An example: Imagine you have independent variables $x_1,x_2,x_3$ and dependent variable $y$. Your first step will probably be to do a linear regression to find an equation $y = ax_1 + bx_2 + cx_3 +d$. You do this and find that the $R^2$ is really poor. You plot the raw data and find that there is a lot of heterscedasticity to it, and that the data points are skewed strongly, with some points occurring at orders of magnitude higher than others. This observation leads you to try doing the regression on the logs of the variables $x_1,x_2,x_3,y$.

$log(y) = alog(x_1) + blog(x_2)+ clog(x_3) +d$.

This approach gives you a much higher $R^2$. But now you've actually changed the equation. If you exponentiate everything, you'll find this is equivalent to $y = x_1^a x_2^b x_3^c e^d$. The variables are now multiplied together rather than summed. You've found a different and better equation to fit the data with.

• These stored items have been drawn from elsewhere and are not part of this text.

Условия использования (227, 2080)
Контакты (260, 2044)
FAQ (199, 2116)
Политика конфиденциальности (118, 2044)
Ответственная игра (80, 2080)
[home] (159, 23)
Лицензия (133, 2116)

By transforming the data, you change the model, and therefore change the explanation.

Feature transformation on predictive statistics.

You're using some form of machine learning process to spit out answers from a set of inputs. Your model is a black box and no one cares what's inside it as long as it is spitting out accurate answers quickly. Feature transformation can be considered part of this black box - the raw info is getting chopped up and compressed anyway so it doesn't matter in the slightest that it goes through a transformation before being fed into the machine.

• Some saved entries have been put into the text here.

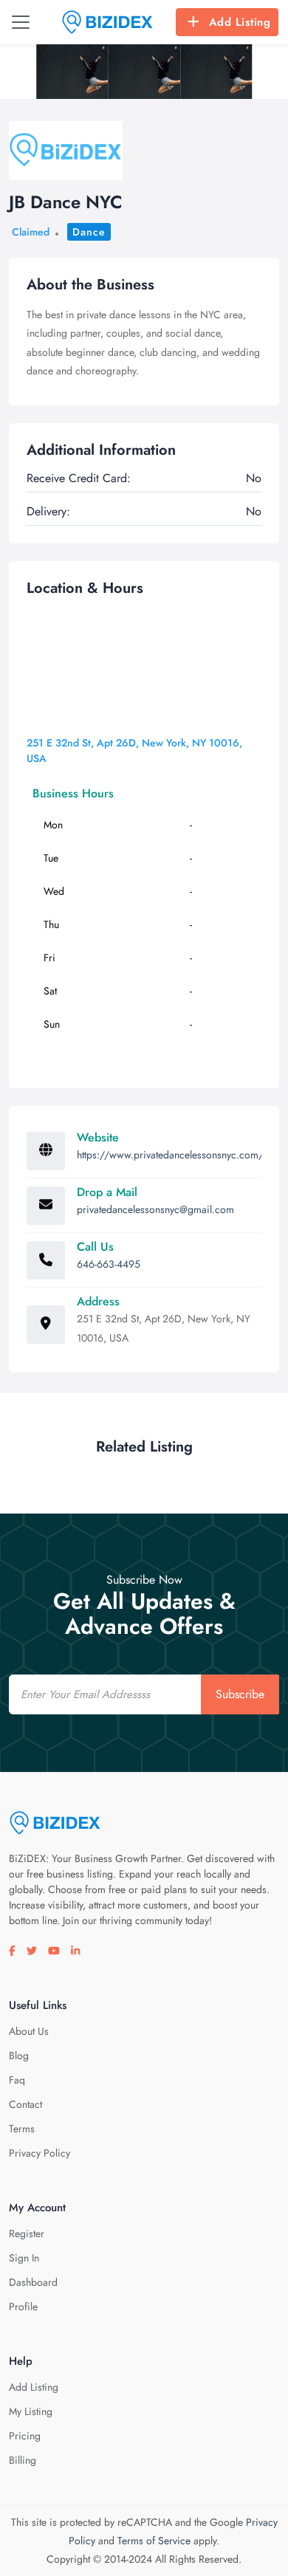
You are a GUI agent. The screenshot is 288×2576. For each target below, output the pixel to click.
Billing (22, 2460)
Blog (19, 2055)
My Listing (30, 2411)
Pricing (25, 2435)
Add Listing (240, 22)
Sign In (24, 2257)
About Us (29, 2031)
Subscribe (240, 1694)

Feature transformation is important for the training of machine learning tools, usually for mundane, practical reasons. For example, with neural network training (especially if you're using sigmoid or tanh activation functions), you want all your input variables to be transformed so that they are somewhere close to zero (usually between -2 and +2). There is no fundamental statistical reason for this, it's just to make the training process go faster.

Neural networks, like many complicated statistical techniques, use some form of gradient descent to optimise their parameters and actually 'learn'. Gradient descent requires the local topography of the parameter space to be sloped so that it can follow the direction of the slope. Inputting a very large positive or negative number into a sigmoid function results in a number that is very close to either 0 or 1, where the local topography of the parameter space is almost flat. This will cause the algorithm either to learn extremely slowly, or decide it's already at the optimum and declare that it's done learning. Both of these are bad.

Feature transformations on machine learning training are used to massage the data into a format that is better conducive to rapid learning.